Another forecast of the analyst is that the corn surface in China will go down from 91.4 million acres to approximately 84 million acres. The soybean surface would go up from 14.8 million acres to 19.7 million acres. “This number indicates that prices will go down,” Puette points out.

Corroborating with the view of Puette, Pablo Altuna, senior grains manager at Toepfer International in Singapore, says the Chinese government decision will impact imports of sorghum, feed barley, and dry distilled grain, which had a surprising jump in the last few years.

“The fictitious prices of local corn have pushed imports of replacements like sorghum. There is an import quota for corn, but not for sorghum or barley.
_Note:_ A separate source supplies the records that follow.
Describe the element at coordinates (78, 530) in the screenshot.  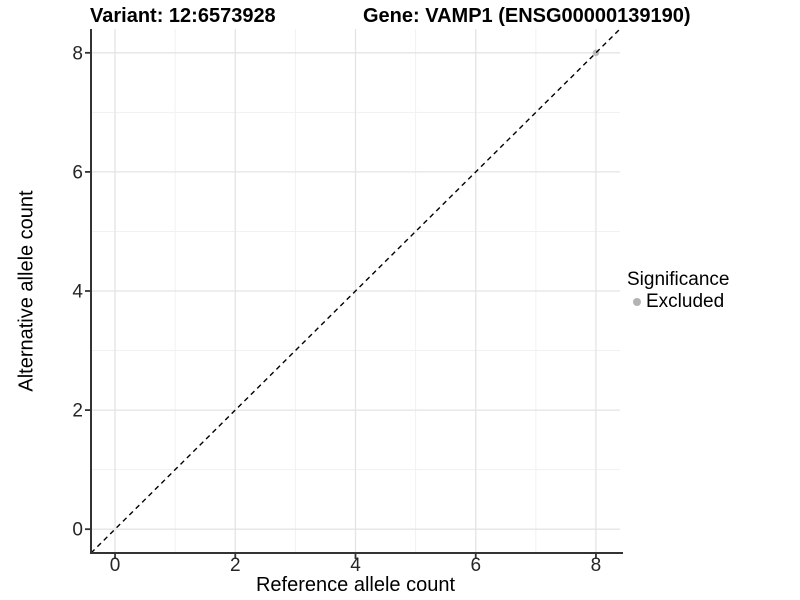
I see `y-tick-label: 0` at that location.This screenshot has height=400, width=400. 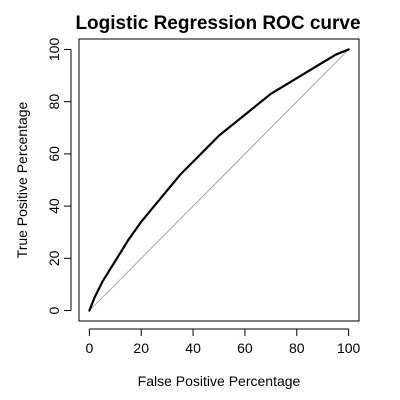 I want to click on x-tick-label: 100, so click(x=349, y=348). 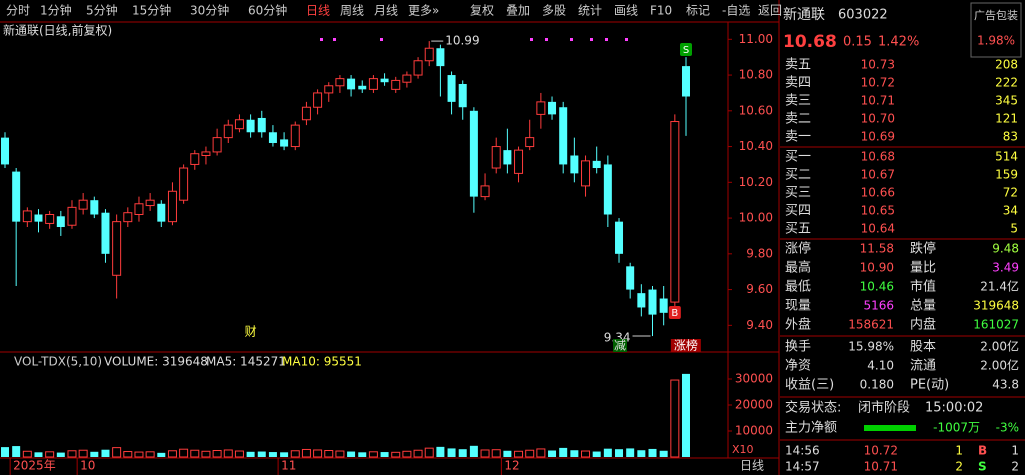 What do you see at coordinates (863, 16) in the screenshot?
I see `stock-code: 603022` at bounding box center [863, 16].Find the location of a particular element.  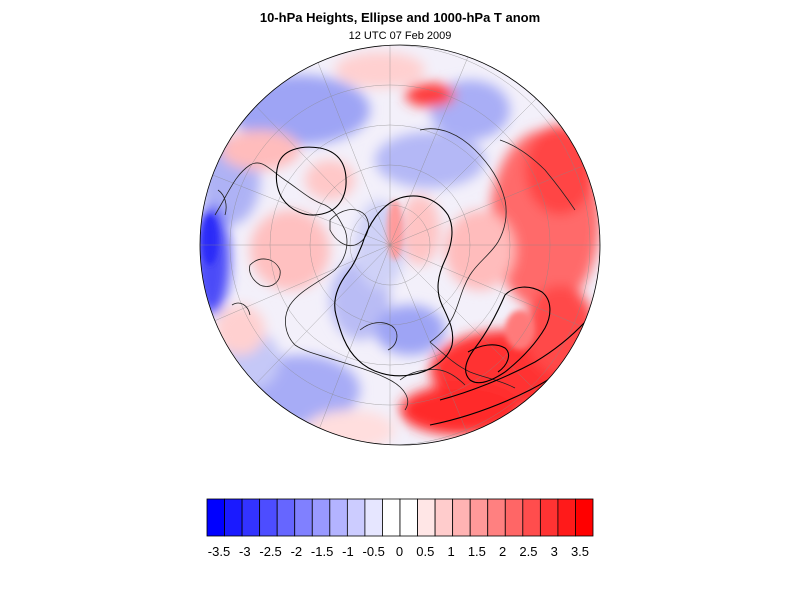

colorbar-tick-label: -1.5 is located at coordinates (322, 552).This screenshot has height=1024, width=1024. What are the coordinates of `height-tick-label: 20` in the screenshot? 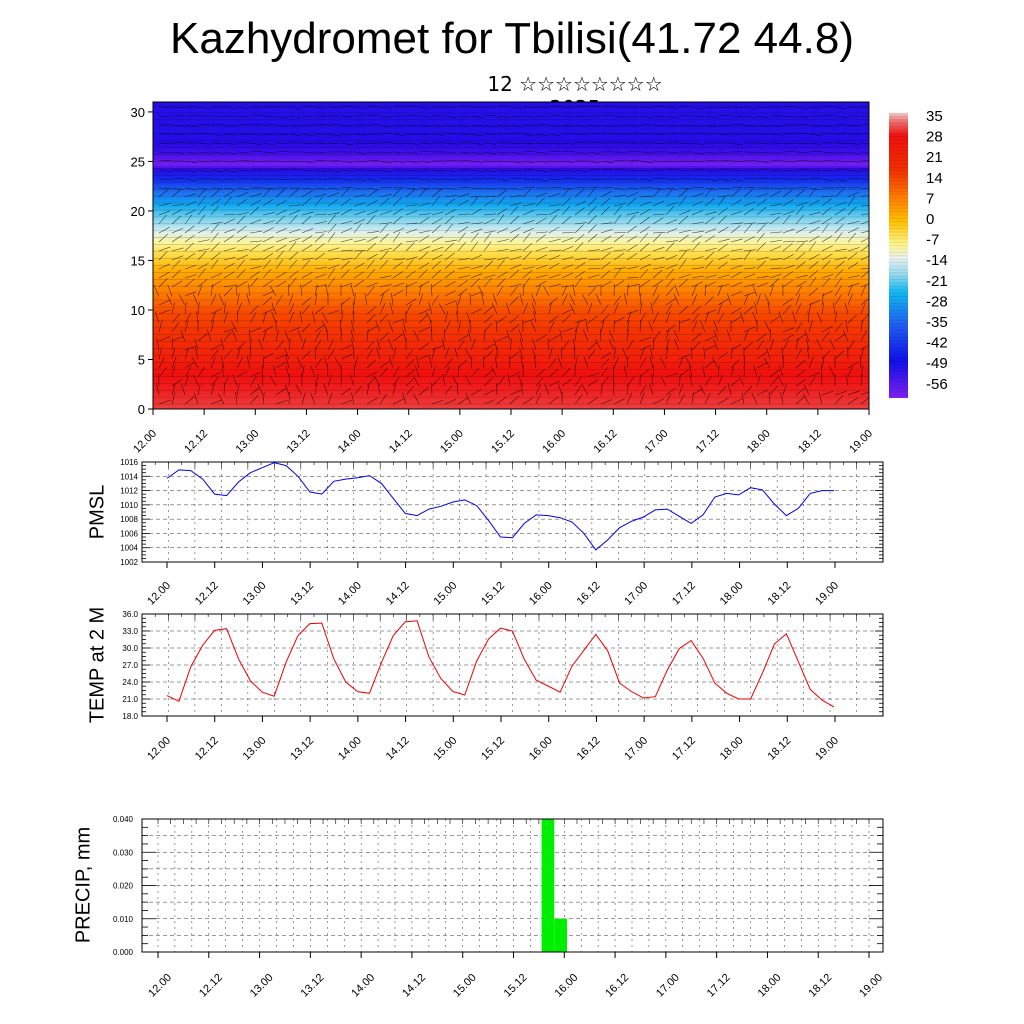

The Chinese government has tried to stop corn imports through quality control with its quarantine agency. In 2016/2017, we estimate 60% to 65% less imports of sorghum,” says Altuna.

China's economic slowdown

The Chinese stock market has gone up and down in the last few years. There is growing preoccupation with the housing market, and the Chinese government has reacted often with lower interest rates, currency rate changes, or spending more money, sometimes using the reserves. Experts say U.S. farmers can sleep well when the issue is Chinese demand for grains.

Puette affirms that the slowdown has hurt ag companies that are not financed by the stock market, but the demand for corn and soybeans will stay similar to previous years.

Altuna adds, “The Asian demand continues to grow; it never went down. Now, we have an oversupply of grain that may last one or two years, but it is not forever. The world’s population will continue to grow. The only thing that threatens the demand for grain is that Asian countries start to use more GMO to increase corn yields. I think we are far away from this.”

For Eduardo Ponticelli, an adviser for Brazilian companies at Ilec International Ltd. in Shanghai, the Chinese government is well prepared to fight the slowdown. “The slowdown is felt, but China has a lot of money in different forms that it will put in the right areas,” summarizes Ponticelli.